Reproduce the listing verbatim, starting with the line that contains "the scale bar" and continuing through the final line of the listing. Give only those lines.

Data lines

--- start ---

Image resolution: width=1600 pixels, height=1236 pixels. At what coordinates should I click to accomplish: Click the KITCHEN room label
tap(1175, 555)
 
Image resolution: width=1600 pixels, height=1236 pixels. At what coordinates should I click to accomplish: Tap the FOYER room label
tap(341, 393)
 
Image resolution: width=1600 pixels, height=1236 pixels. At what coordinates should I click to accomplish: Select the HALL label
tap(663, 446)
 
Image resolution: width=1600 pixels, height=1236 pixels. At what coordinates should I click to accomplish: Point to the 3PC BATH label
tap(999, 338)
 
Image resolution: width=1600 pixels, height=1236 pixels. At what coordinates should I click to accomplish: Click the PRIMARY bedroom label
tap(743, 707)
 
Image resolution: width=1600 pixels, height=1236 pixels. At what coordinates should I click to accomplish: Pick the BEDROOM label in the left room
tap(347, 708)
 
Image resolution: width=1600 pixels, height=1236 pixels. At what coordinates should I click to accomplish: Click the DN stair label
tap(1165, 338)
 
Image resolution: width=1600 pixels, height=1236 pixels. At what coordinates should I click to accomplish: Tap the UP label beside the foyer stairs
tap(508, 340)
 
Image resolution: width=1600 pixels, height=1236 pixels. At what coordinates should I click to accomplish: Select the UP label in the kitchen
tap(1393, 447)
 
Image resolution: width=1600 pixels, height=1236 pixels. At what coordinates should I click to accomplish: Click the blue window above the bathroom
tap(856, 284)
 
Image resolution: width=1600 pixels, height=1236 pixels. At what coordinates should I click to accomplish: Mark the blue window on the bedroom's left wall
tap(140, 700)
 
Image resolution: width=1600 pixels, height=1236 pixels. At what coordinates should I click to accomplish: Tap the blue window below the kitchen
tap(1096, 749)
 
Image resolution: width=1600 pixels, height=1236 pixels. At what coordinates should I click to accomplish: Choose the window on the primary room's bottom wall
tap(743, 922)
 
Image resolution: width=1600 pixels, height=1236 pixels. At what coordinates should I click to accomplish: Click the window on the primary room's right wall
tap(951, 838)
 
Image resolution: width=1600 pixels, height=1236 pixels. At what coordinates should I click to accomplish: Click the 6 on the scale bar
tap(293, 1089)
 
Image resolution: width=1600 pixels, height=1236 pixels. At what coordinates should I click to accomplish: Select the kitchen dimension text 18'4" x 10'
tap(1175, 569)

--- end ---

> _EXPECTED ANSWER_:
Image resolution: width=1600 pixels, height=1236 pixels. At what coordinates should I click to accomplish: Click the 6 on the scale bar
tap(293, 1089)
 
Image resolution: width=1600 pixels, height=1236 pixels. At what coordinates should I click to accomplish: Select the kitchen dimension text 18'4" x 10'
tap(1175, 569)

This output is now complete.